The city today is a complex landscape of commercial and governmental interests that traverse both the physical and the digital. This is powered by an underlying network of infrastructure. While giving form to the surfaces we experience on a local level, the underbelly of our cities entangles us in a web of resources, energy, resources, power structures and impact far beyond our sight and reach. Within this condition of extractivist capitalism, art occupies a potentially powerful place beyond the functional.
The Infrastructure of the Artwork is a research project investigating the position of art within this condition as both hazard and opportunity. It is based on an understanding of the infrastructural as a naturally shared space between artwork and its context. Many of the same materials and strategies, logistics and communications systems are utilized in the artmaking process as in the manufacturing and organizing of other sections of society. However, to make an artwork which stands apart from society’s functions, the path through the infrastructural space must be laid in the act of walking it.
How do we build a city? How do we make an artwork?
I will examine the city and the artwork as parallel, interconnected entities. As the city is a multi-layered condition defying the idea of what constitutes a place, the artwork also plays multiple roles and tasks beyond its framework. It is experience, cultural capital, and commodity, or just another stage in the lifecycle of materials. But it is also a possibility for alternative solutions and critical activation.
In thinking through the infrastructural, I will investigate how the energy, power structures and resources that make the artwork possible, become inherent parts of its form. In response to the climate crisis, fuelled by commercial and governmental interests, and enabled by infrastructure, I will search for ways the artwork can harness its own infrastructural power to fight back. Utilizing the creative generativity of the ordinary in sculpture, video and collaborative processes, I aim to develop models for an expanded artwork which can activate its context through its production, exhibition and continued afterlife.
Marte Eknæs’ practice is largely context based, and she often works collaboratively and cross-disciplinary in sculpture, text, video and content based environments. Selected exhibitions and projects by Eknæs include Kunsthall Oslo; Between Bridges, London; Bonner Kunstverein, Bonn; Kunstnerforbundet, Oslo; What Pipeline; Detroit; Trondheim Kunstmuseum; Kunsthall Stavanger, Efremidis, Berlin and Skulpturenpark Köln, which is currently on view. She is the founder of the transdisciplinary web platform formsofflexibility.space (FOF)

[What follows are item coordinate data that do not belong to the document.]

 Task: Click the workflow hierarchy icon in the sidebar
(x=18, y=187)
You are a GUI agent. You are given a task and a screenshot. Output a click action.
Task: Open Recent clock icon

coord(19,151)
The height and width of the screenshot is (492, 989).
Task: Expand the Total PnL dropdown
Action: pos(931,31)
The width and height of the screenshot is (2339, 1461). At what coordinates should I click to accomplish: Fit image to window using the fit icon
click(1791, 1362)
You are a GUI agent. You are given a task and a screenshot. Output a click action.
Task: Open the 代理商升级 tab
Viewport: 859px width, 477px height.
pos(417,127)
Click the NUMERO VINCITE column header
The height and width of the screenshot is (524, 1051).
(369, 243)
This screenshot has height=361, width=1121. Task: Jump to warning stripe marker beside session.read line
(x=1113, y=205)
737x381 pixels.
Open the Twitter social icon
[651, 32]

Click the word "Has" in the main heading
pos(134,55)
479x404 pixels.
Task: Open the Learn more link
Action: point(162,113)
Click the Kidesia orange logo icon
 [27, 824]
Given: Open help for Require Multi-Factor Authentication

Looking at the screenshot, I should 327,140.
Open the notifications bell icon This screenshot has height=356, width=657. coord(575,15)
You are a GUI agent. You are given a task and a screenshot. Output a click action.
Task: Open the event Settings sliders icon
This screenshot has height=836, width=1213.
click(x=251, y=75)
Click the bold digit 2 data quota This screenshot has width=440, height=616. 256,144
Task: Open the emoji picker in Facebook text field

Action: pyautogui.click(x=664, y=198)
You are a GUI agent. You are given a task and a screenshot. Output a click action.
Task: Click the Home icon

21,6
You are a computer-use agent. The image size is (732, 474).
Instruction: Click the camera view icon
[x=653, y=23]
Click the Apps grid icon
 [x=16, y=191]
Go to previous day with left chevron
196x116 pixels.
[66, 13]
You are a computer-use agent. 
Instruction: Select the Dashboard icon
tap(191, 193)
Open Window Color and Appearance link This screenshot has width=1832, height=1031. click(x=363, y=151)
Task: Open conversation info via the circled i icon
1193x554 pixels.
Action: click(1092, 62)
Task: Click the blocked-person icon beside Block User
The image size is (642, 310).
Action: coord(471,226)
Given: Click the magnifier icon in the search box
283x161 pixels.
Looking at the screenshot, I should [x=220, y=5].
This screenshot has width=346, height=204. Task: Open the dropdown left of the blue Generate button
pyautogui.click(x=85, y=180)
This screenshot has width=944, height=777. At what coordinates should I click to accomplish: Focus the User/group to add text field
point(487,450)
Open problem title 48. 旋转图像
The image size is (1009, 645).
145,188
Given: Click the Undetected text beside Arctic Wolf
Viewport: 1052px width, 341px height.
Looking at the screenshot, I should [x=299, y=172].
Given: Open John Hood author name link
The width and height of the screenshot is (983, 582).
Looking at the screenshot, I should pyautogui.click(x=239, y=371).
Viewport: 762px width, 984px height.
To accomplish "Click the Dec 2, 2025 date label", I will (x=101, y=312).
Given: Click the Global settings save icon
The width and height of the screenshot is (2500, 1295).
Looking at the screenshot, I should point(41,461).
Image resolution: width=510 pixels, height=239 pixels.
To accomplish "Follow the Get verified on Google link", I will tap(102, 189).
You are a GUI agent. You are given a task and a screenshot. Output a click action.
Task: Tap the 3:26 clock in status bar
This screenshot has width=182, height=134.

Artistic Research Autumn Forum 2024
3rd presentation
Thinking through the infrastructural
The infrastructural is a naturally shared space between artwork and its context. Many of the same materials and strategies, logistical and communications systems are utilized in the artmaking process as in the manufacturing and organizing of other sections of society. However, to make an artwork which stands apart from society’s functions, the path through this infrastructural space must be laid in the act of walking it.
In thinking through the infrastructural, my aim is to find ways these situations, elements and processes that makes the artwork possible, can become inherent parts of its form. In utilizing the creative generativity of the ordinary, the artwork can activate its context beyond its moment of display.
In my presentation I will describe ways I explore this idea in two sculptural projects and through changes in the engagement with the art space. I will also discuss my ongoing video project, which tells the story of an artwork going through an identity crisis due to its entanglement with infrastructure, as it searches for its role in the fight against climate collapse.
Circulation Realm: How do we grow an exhibition?
The Infrastructure of the Artwork is an investigation into the relationship between artwork and the urban context, in which these two are examined as parallel, interconnected entities. Infrastructure is seen as a shared space, giving root to both the conditions of a city and the meaning of an artwork. From these depths, I aim to find an expanded understanding of the meaning of the artwork, encompassing its production, exhibition and continued afterlife.
In my presentation I will share experiences from Circulation Realm, the first exhibition completed within this research framework. It is a collaboration with artists Michael Amstad and Nicolau Vergueiro and took place at ROM for kunst og arkitektur, Oslo Jan-Feb 2023. It was accompanied by the following descriptive text:
The exhibition’s budget, use of resources, social conditions, politics and the climate crisis are directly affected by the same mechanisms that govern the rest of society. The works reveal how technical, material and social conditions have created each of their own form.
The premise provided a fertile ground for ideas, and throughout the process we adapted to changes and adjusted our plans for the works to develop in a healthy way. These works are not ends, but bodies that need continued nourishment. Circulation Realm can therefore be seen as one (of several) harvest(s), shaped by the affordances of the host institution. In light of this, I will discuss individual works and the exhibition documents. What are the aesthetic and ethical challenges of growing an exhibition? And what might these complex material – social relationships offer for the next harvest?